**Exercise brief**: Write out, word for word, only the data from its first line to the line containing "Apply the Heading".

**Supplied material**:
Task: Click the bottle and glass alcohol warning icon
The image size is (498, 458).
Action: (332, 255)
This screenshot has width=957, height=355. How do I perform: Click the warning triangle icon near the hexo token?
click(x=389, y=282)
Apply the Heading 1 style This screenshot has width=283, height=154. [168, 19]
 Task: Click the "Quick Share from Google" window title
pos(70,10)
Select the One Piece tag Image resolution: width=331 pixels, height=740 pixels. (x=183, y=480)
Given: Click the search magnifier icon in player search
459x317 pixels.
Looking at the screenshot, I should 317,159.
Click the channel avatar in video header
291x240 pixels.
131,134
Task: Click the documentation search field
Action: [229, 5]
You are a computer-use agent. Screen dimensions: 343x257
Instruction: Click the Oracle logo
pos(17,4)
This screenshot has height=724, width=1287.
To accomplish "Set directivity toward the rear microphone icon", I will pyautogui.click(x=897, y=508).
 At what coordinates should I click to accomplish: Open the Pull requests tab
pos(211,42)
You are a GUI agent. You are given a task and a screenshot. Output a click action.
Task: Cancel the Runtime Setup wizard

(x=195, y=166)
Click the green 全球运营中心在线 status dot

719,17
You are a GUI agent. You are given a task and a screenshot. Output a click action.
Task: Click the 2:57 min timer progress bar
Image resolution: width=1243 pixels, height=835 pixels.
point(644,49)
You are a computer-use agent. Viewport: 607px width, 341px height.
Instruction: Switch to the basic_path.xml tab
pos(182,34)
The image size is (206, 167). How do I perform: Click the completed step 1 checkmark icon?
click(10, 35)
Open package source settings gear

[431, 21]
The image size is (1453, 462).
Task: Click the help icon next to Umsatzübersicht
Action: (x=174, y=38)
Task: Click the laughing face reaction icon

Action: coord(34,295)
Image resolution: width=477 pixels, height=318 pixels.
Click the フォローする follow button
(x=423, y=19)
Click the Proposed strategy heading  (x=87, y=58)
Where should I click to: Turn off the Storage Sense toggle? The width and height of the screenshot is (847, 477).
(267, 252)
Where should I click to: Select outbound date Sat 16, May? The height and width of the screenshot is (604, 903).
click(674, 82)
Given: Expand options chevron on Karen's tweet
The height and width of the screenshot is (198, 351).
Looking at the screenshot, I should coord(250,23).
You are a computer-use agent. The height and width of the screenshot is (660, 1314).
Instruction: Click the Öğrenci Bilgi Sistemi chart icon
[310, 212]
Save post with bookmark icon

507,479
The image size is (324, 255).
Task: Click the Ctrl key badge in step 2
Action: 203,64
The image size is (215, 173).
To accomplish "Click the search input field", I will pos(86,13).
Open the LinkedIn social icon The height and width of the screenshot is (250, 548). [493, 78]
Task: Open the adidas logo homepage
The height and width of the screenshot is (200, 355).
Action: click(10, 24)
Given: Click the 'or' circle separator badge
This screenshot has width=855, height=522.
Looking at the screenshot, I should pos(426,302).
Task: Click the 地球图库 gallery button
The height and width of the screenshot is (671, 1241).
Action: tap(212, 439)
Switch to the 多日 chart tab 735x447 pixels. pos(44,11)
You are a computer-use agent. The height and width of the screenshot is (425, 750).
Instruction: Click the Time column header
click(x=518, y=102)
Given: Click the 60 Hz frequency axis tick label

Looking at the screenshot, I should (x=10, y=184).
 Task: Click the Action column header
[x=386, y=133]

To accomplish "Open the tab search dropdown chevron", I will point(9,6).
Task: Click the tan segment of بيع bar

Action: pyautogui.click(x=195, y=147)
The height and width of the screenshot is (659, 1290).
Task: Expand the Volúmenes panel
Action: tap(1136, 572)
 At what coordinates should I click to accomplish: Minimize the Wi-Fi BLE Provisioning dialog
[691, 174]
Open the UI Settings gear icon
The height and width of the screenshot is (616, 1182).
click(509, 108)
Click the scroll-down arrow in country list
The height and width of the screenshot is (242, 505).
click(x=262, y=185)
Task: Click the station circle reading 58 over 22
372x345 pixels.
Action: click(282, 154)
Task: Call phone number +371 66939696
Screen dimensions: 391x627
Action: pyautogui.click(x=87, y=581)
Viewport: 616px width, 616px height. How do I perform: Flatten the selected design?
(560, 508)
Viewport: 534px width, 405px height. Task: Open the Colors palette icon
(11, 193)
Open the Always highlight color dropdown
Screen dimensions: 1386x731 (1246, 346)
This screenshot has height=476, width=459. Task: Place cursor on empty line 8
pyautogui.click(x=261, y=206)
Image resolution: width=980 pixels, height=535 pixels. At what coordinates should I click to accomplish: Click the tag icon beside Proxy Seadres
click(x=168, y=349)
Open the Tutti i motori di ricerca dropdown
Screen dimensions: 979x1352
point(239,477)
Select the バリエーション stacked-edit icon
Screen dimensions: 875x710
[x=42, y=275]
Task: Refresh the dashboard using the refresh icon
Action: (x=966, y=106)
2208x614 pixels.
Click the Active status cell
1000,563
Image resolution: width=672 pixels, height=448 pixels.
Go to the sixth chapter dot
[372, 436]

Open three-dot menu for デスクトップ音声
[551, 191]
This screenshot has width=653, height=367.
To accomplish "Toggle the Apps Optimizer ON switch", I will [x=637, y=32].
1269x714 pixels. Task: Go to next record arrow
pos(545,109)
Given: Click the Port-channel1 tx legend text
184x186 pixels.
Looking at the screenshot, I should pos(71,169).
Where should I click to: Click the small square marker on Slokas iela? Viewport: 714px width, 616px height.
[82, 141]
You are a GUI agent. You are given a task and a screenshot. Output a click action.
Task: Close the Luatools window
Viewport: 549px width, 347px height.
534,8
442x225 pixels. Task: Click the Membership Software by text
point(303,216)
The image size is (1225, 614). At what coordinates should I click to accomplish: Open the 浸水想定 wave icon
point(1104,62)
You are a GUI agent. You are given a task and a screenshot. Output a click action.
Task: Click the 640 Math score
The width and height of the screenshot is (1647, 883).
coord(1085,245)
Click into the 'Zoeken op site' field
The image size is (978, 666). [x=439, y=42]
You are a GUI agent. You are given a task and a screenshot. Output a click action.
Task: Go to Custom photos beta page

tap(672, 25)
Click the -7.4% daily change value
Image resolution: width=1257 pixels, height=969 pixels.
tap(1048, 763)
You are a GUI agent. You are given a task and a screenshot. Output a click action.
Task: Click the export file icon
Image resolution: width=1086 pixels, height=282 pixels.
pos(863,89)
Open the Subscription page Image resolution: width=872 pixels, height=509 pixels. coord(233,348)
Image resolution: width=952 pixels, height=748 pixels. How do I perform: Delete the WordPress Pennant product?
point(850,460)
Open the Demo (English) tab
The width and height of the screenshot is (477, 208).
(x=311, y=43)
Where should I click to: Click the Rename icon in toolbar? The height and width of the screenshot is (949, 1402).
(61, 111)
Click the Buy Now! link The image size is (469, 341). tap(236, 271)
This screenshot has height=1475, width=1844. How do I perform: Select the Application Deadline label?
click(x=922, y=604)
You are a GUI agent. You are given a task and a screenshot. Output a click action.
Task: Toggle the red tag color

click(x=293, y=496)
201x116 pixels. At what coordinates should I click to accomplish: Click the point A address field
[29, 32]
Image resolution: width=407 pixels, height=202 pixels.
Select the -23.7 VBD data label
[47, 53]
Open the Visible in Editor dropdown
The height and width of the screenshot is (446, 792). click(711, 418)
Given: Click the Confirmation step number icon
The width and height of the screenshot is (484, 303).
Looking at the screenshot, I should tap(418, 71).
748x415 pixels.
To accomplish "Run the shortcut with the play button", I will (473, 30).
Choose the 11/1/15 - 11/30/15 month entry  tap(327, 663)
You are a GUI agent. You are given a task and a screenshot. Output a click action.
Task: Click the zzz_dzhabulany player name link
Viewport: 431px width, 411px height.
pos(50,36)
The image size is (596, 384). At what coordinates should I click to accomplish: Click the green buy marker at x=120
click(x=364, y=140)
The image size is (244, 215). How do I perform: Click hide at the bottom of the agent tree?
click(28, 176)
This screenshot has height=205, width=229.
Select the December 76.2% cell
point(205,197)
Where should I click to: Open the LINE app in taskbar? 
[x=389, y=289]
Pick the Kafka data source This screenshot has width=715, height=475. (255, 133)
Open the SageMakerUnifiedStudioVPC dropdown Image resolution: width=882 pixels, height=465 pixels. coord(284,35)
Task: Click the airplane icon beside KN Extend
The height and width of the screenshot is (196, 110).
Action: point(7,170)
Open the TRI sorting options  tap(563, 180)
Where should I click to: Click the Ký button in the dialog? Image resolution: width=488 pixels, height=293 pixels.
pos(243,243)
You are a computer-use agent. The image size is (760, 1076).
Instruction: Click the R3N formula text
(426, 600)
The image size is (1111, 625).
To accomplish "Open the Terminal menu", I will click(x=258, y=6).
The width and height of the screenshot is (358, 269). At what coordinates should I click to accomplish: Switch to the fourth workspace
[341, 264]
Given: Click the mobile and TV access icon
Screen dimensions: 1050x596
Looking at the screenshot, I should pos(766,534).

**Solution to the exercise**:
Task: Click the bottle and glass alcohol warning icon
The image size is (498, 458).
Action: (332, 255)
This screenshot has width=957, height=355. How do I perform: Click the warning triangle icon near the hexo token?
click(x=389, y=282)
Apply the Heading 1 style This screenshot has width=283, height=154. [168, 19]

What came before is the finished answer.